Las Sergas de Esplandián (The Adventures of Esplandián) is a novel written by Garci Rodríguez de Montalvo in the late fifteenth or early sixteenth century. The novel is a sequel to a popular fifteenth century set of chivalric romance novels, Amadís de Gaula. While the novel itself has met with some criticism for its lack of literary style, it achieved particular notability in 1862, when Edward Everett Hale concluded that the novel was the origin of the name California.

History
Garci Rodríguez de Montalvo initially translated and recast Amadís de Gaula from Portuguese to Spanish. The original Amadis was in three volumes, but Montalvo added a fourth that is considered to be mostly his own work. Upon completion, Montalvo wrote the sequel, Las Sergas de Esplandián, regarding the exploits of Esplandián, the son of Amadis. The oldest known surviving edition of this work was published in Seville in July 1510. Earlier editions are thought to have been published in Seville as early as 1496. Ruth Putnam argues that Montalvo finished his novel sometime after 1492, but before Queen Isabella died in 1504. Montalvo is thought to have died in 1505, leaving some of his works to be published after his death.

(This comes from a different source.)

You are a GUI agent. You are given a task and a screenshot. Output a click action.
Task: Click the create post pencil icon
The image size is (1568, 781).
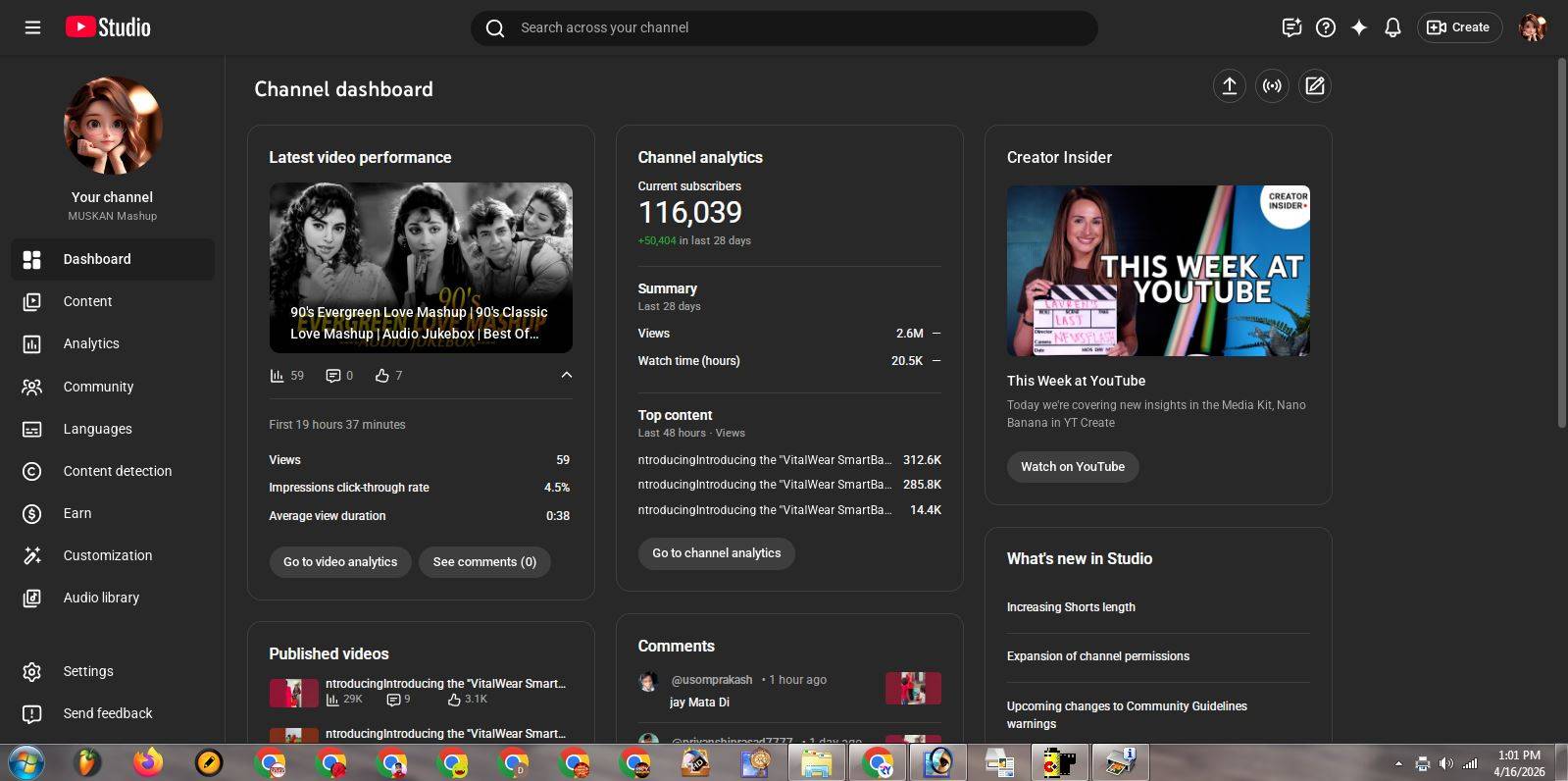point(1315,86)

In the sixth chapter of Don Quixote, written by Miguel de Cervantes in 1605, Montalvo's sequel is mentioned as one of the books in Quixote's library. When Quixote's niece, the housekeeper, and the parish curate set out to destroy Quixote's library, considered the source of Quixote's fanciful behavior, Las Sergas de Esplandián is the first book selected for the pyre.

California
Chivalric novels were popular at the time the Spanish empire was beginning to explore the New World. Such novels were a mix of truth, lore, and fiction, but with little clarity as to where each aspect of the novels fell. The explorers used the novels as a source of inspiration, while the authors of the novels, in turn, used the reports of new explorations to embellish their tales.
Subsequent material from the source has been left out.